First, you'll need a baked nine inch pie crust in a tart pan (or I used a steep sided pie pan.
For your filling you'll need the following:
2 pears peeled, cored, and sliced
white wine for poaching (I used some Riesling I had on hand)
1/3c brown sugar/succanat
1/4c white sugar (I used zylitol)
1 egg + 1 egg yolk
3T milk or cream
1 1/2T almond paste
The original recipe called for canned pears, but I used fresh and poached them in a mixture of white wine, nutmeg, cinnamon, and sugar. I used just enough wine to almost cover the pears. Once the pears were tender I removed them from the liquid and reduced the liquid to about half a cup -by which time the liquid resembled a dark caramel. (Warning, the boiling wine smelled pretty foul to me until I added the cinnamon and reduced the liquid. Afterwards it tasted great so don't get scared if it smells weird.)
While the liquid is reducing mix together the remaining ingredients in a food processor.
Here is one place where you might want to play around. I ended up arranging the pears in the bottom on the pie pan, pouring the sugar mixture on top, and pouring the custard mixture over all. You could also put the pears on top. I don't think it really matters that much. Either way reserve a tablespoon or two of the liquid because if you pour it on top of the custard you can swirl it around with a fork or a toothpick, and it looks really pretty. Last of all sprinkle some slivered almonds over the top and bake in an oven at 325 for 30 minutes or until the custard is set. Let cool on a wire rack before serving.

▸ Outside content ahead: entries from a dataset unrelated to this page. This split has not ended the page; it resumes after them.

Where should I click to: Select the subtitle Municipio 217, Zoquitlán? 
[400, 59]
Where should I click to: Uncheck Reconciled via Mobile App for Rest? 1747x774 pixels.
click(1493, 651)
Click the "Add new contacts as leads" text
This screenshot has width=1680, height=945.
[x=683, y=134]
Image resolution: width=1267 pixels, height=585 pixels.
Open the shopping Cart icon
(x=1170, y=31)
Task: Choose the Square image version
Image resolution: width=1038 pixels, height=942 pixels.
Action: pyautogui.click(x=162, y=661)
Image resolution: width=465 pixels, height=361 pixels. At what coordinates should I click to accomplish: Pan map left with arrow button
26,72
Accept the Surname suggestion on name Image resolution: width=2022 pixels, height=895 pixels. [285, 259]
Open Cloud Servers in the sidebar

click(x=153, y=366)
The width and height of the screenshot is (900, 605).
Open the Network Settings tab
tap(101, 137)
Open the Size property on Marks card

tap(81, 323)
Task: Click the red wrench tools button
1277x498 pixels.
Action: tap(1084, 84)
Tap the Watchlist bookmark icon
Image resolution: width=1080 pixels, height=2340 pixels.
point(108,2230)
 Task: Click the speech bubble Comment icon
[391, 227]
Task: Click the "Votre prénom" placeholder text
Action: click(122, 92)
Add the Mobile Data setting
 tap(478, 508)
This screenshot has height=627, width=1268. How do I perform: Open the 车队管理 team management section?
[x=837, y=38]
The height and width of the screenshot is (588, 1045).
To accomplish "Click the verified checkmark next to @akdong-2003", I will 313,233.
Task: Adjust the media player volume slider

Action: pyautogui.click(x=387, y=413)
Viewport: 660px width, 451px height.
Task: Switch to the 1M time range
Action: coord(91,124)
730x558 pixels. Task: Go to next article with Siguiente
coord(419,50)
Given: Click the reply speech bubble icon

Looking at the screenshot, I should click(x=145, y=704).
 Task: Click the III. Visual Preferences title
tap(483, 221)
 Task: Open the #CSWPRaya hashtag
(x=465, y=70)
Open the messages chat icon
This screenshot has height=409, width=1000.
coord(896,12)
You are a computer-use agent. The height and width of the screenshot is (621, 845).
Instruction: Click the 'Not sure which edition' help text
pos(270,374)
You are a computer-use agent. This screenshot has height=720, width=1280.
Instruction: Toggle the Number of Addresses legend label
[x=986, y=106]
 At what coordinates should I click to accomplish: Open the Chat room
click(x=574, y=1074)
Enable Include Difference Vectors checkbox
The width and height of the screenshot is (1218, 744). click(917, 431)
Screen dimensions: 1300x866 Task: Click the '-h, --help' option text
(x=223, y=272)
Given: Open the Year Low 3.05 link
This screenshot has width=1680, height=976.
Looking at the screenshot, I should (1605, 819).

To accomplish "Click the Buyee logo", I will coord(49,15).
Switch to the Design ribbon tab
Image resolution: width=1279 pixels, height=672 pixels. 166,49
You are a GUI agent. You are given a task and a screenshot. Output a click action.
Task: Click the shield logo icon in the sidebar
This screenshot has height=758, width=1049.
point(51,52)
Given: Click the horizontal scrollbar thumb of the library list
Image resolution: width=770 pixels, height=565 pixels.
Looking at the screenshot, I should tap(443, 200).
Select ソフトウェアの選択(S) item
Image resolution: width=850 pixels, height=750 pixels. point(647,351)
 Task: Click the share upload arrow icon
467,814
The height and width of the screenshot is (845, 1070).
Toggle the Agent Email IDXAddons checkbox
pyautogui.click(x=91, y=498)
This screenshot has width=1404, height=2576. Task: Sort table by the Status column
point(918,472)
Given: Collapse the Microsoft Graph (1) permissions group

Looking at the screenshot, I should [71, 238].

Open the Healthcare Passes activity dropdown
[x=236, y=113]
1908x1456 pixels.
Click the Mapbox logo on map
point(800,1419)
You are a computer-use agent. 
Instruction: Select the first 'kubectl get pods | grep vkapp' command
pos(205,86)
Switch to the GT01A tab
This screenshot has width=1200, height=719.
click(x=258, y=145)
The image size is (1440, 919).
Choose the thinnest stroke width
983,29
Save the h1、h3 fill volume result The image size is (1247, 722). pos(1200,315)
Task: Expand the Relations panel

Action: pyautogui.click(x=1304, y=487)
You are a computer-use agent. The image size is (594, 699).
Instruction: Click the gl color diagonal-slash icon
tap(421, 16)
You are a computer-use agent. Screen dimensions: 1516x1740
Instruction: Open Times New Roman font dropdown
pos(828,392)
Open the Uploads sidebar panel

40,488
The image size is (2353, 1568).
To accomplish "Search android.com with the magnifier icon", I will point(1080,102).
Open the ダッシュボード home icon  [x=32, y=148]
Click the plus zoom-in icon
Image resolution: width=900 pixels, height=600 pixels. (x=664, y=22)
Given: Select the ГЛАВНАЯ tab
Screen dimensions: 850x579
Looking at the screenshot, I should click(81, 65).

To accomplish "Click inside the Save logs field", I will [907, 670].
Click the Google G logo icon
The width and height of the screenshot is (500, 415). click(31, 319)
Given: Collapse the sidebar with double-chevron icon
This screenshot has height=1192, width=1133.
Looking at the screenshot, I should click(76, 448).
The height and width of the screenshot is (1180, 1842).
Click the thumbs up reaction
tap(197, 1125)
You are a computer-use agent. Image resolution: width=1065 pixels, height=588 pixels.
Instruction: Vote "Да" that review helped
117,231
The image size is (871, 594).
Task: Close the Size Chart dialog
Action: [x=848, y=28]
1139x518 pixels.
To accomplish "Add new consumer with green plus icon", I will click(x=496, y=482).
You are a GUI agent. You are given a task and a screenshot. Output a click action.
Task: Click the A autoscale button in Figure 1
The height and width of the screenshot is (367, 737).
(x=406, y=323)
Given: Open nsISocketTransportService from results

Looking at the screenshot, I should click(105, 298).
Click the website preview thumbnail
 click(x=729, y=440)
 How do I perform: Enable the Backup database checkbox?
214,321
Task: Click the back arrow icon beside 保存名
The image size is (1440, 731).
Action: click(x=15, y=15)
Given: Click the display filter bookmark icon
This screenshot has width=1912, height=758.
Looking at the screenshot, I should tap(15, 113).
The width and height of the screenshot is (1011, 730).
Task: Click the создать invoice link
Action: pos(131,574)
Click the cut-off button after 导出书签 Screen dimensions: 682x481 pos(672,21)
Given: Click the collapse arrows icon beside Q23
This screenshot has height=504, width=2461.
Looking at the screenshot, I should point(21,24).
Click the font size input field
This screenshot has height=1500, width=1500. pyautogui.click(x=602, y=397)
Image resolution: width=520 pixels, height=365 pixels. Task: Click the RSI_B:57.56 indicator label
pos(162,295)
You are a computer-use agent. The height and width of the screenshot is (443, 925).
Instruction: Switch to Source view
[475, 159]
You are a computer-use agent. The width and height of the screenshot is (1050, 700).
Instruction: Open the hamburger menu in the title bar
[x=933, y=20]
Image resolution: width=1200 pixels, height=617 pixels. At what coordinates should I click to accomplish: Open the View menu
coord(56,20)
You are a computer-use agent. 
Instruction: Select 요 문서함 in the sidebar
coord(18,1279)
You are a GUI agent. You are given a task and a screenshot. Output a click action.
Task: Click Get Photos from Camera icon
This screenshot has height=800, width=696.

This is hands down the prettiest dessert I've ever made. The custard turns a lovely golden color and the sugars caramelize into interesting little swirls. I was worried about the almonds on the top burning, but they ended up adding a lovely punctuation mark to the whole presentation. I think it's also going to be a fun dessert to play around with. There's proportions to play with for one, but I could also change up the flavors (Lemon zest? Red wine? Pecans?) and presentation (different designs and layering methods). For being fairly rich (all that mascarpone) this tart doesn't feel at all heavy like a cheesecake or some pudding desserts. If you accept my usual caveat that I rarely measure and these amounts are generally estimates I think it's worth a shot.